As it happens a beautifully cultivated ignorance and questions is more fundamental to the forward motion of science. I suspect applying some of the techniques may be very important to other fields where "out of the box" creative thinking is required and I sometimes rely on it in my consulting practice. The recent post on ignorance brought some email reaction, so it makes sense to wade in a bit deeper..
The general notion of what a scientist does is to collect data (information is a better term) by observing and manipulating bits of the natural world by doing something called experiment. There is a methodology - the scientific method - which is based on observation, hypothesis, manipulation, further observation , a new hypothesis and so on... There is a sense of order, but that turns out to be far from the truth. You experiment to learn something - ideally to discover something.

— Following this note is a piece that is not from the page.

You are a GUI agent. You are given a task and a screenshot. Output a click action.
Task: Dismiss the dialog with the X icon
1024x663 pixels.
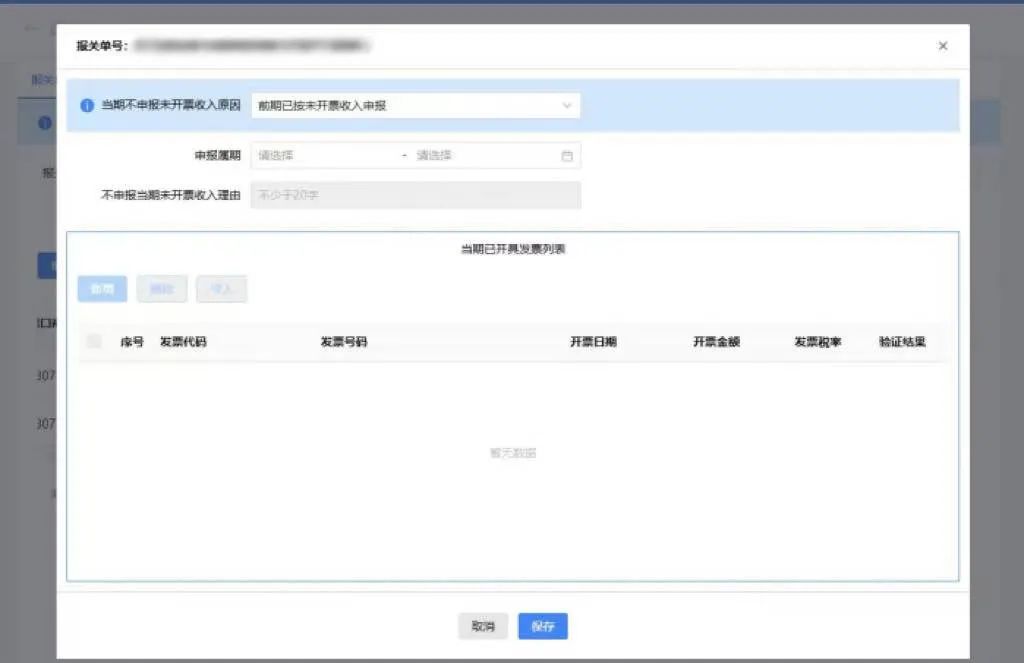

Discover, dis - cover, is the act of revealing. What is revealed can be very beautiful and it often becomes a "fact" in text books and teaching, but what many consider the end product of science are known to be unreliable to the scientist. Nothing is safe - nothing is above question. Not even something like the absolute speed limit of the speed of light.1 Scientists don't know things absolutely, but rather report how well it is known. Newtonian mechanics turn out to be incorrect - but at the scale where humans live and observe everyday things it is more than accurate enough that we still routinely use it as a "good enough" descriptive model. We know where it begins to fall apart and have made other discoveries to more accurately describe those areas - special and general relativity for example.
In the 19th century it was believed the universe was permeated with with a luminiferous ether to allow a substance through which light could propagate. It was the wrong path and, in 1907, Albert Michelson became the first American physicist to be splashed with the Swedish holy water for failing to observe the ether in his extremely clever measurements of the speed of light.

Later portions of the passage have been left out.